## Provided entries
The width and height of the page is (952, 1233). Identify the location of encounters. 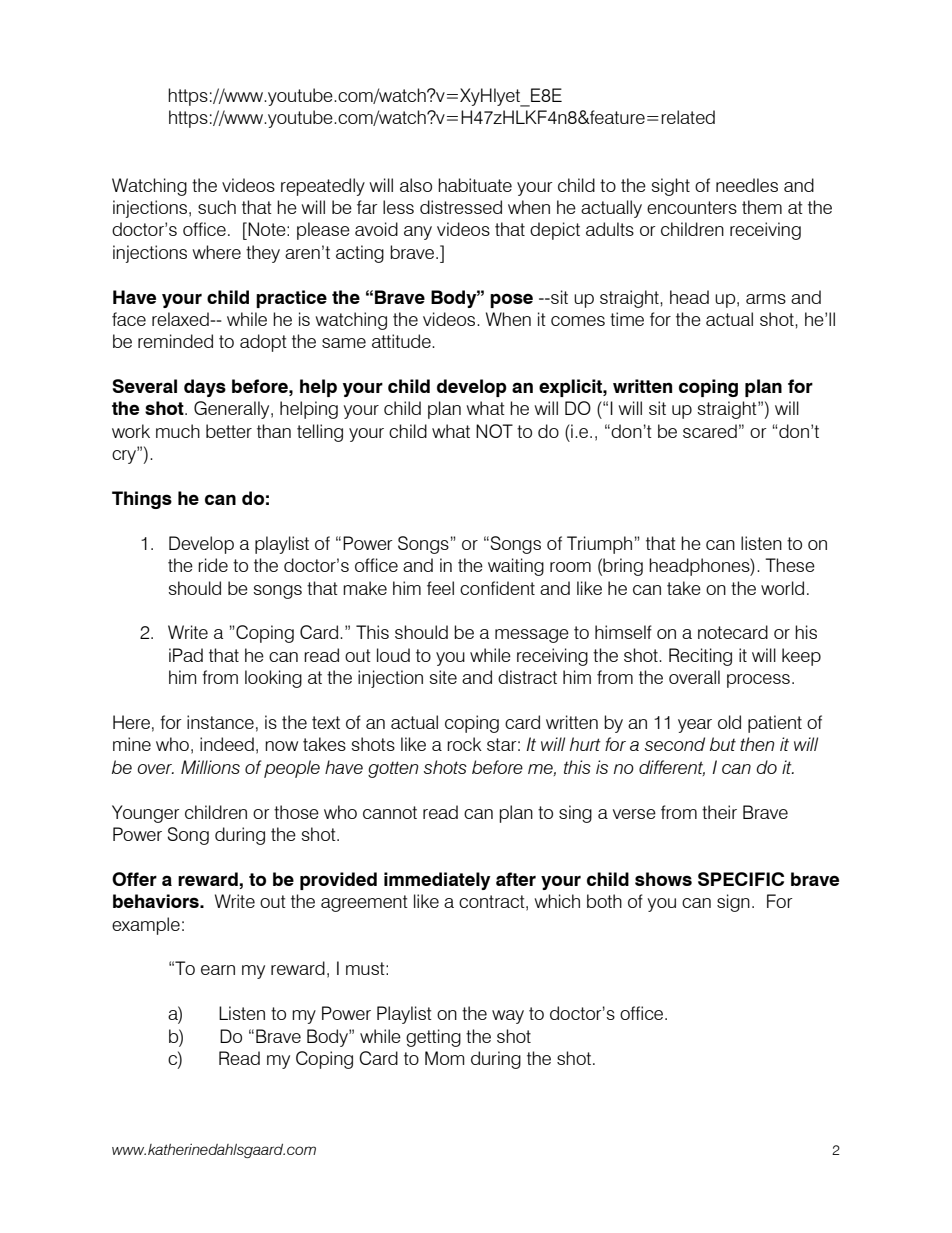
(692, 207).
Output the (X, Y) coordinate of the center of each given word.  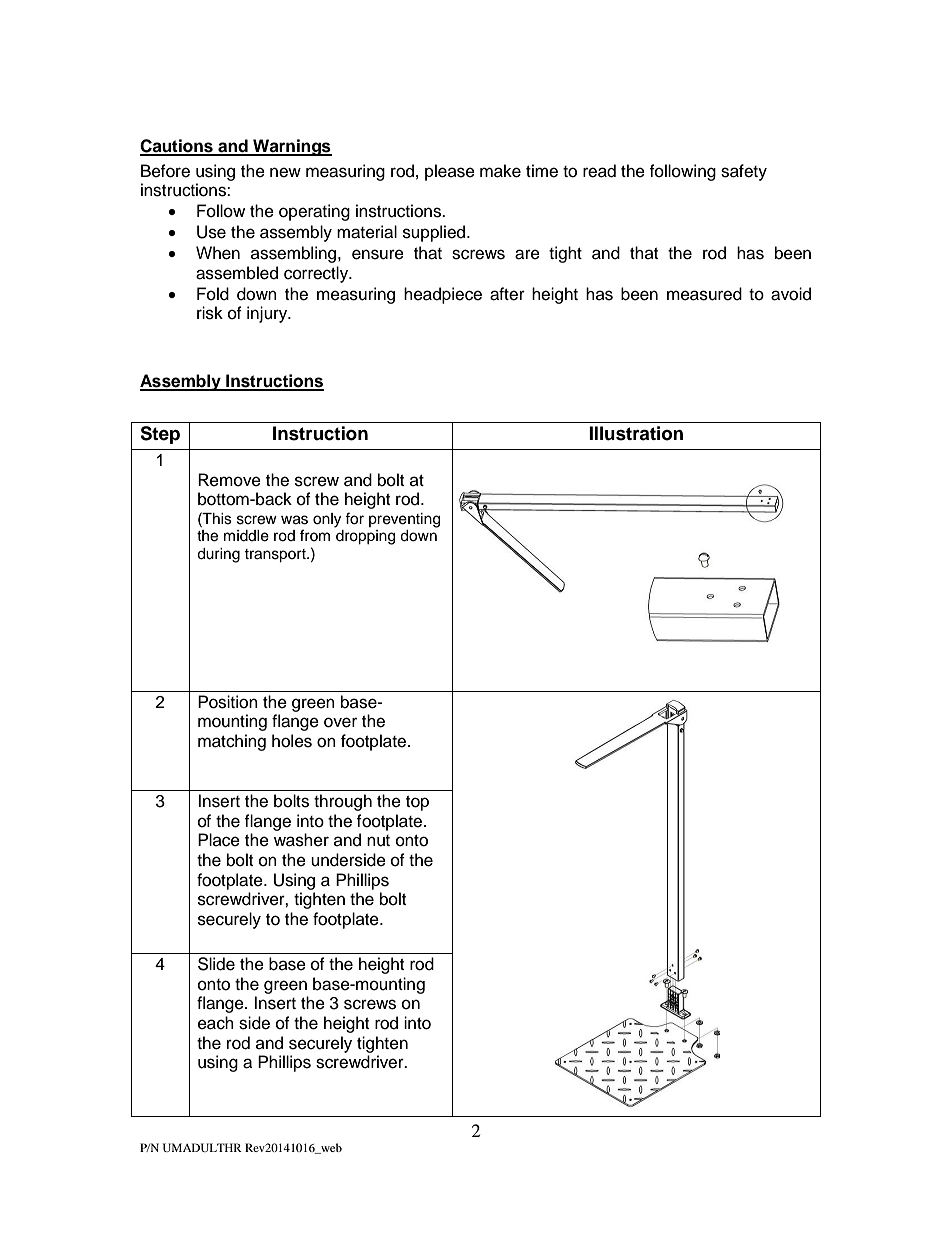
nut (378, 841)
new (285, 172)
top (417, 803)
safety (744, 172)
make (500, 171)
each (216, 1023)
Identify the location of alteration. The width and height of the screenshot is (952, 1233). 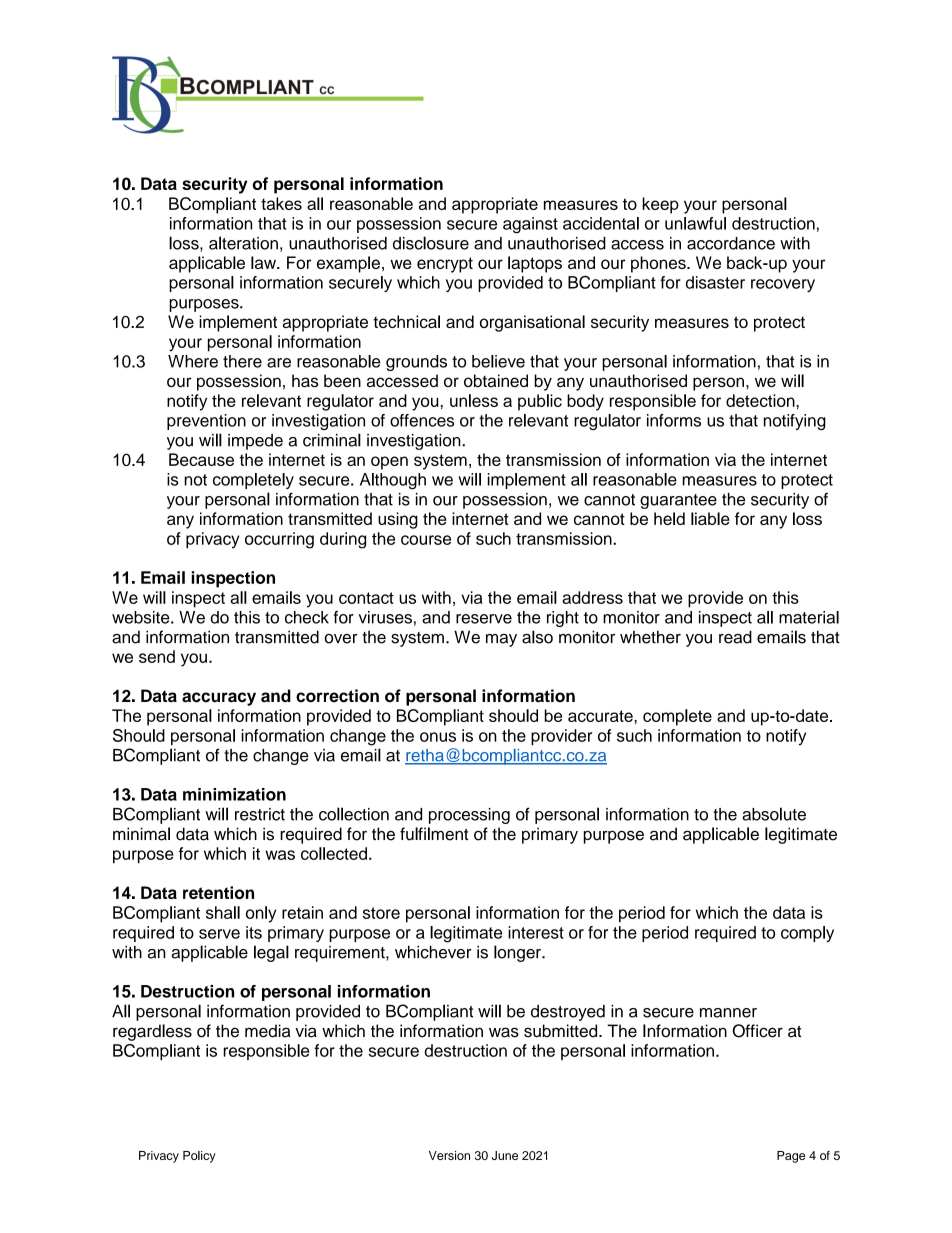
(243, 243).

## Exercise description
Copy all the records above with "Identify" swapped for "Find" and nothing else changed. Leave out the pictures.

## Result of this task
The width and height of the page is (952, 1233). Find the location of encounters. 
(692, 207).
Output the (X, Y) coordinate of the center of each given word.  
nut (378, 841)
new (285, 172)
top (417, 803)
safety (744, 172)
make (500, 171)
each (216, 1023)
Find the location of alteration. The width and height of the screenshot is (952, 1233). 
(243, 243).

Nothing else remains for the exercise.